= Beginning of Section =

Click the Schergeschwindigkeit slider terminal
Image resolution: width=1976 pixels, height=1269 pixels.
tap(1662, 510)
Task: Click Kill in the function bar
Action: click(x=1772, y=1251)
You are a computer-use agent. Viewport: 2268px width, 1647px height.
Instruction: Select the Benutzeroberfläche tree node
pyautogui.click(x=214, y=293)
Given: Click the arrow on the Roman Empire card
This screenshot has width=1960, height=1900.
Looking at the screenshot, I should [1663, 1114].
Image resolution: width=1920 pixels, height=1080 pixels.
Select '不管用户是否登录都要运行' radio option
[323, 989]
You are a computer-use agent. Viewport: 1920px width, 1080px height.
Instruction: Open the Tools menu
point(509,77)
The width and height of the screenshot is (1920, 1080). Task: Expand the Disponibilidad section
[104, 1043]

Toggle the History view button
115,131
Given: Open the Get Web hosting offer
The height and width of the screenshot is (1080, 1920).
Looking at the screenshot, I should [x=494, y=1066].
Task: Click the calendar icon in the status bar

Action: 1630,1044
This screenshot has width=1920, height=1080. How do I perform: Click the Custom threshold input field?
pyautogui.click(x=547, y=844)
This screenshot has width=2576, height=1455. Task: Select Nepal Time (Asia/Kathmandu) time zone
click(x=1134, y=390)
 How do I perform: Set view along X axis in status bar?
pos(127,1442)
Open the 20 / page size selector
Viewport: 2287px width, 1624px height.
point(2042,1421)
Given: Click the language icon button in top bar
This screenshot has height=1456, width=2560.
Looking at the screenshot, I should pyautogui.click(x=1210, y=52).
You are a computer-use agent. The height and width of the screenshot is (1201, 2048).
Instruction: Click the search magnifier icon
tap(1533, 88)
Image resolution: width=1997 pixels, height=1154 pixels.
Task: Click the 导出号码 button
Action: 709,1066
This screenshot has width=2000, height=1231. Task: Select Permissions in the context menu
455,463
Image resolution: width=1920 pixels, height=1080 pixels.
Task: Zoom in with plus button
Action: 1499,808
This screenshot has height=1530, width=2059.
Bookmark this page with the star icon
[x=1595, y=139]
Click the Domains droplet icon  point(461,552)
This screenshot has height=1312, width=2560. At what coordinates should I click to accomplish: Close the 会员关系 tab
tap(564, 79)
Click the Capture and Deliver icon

= End of Section =

#### Your task
Your output must contain exactly the lines from the one containing "You are a computer-use agent. The" to the final line of the data above, and no other text.

#### Reply to the exercise
You are a computer-use agent. The height and width of the screenshot is (1201, 2048).
Instruction: Click the search magnifier icon
tap(1533, 88)
Image resolution: width=1997 pixels, height=1154 pixels.
Task: Click the 导出号码 button
Action: 709,1066
This screenshot has width=2000, height=1231. Task: Select Permissions in the context menu
455,463
Image resolution: width=1920 pixels, height=1080 pixels.
Task: Zoom in with plus button
Action: 1499,808
This screenshot has height=1530, width=2059.
Bookmark this page with the star icon
[x=1595, y=139]
Click the Domains droplet icon  point(461,552)
This screenshot has height=1312, width=2560. At what coordinates should I click to accomplish: Close the 会员关系 tab
tap(564, 79)
Click the Capture and Deliver icon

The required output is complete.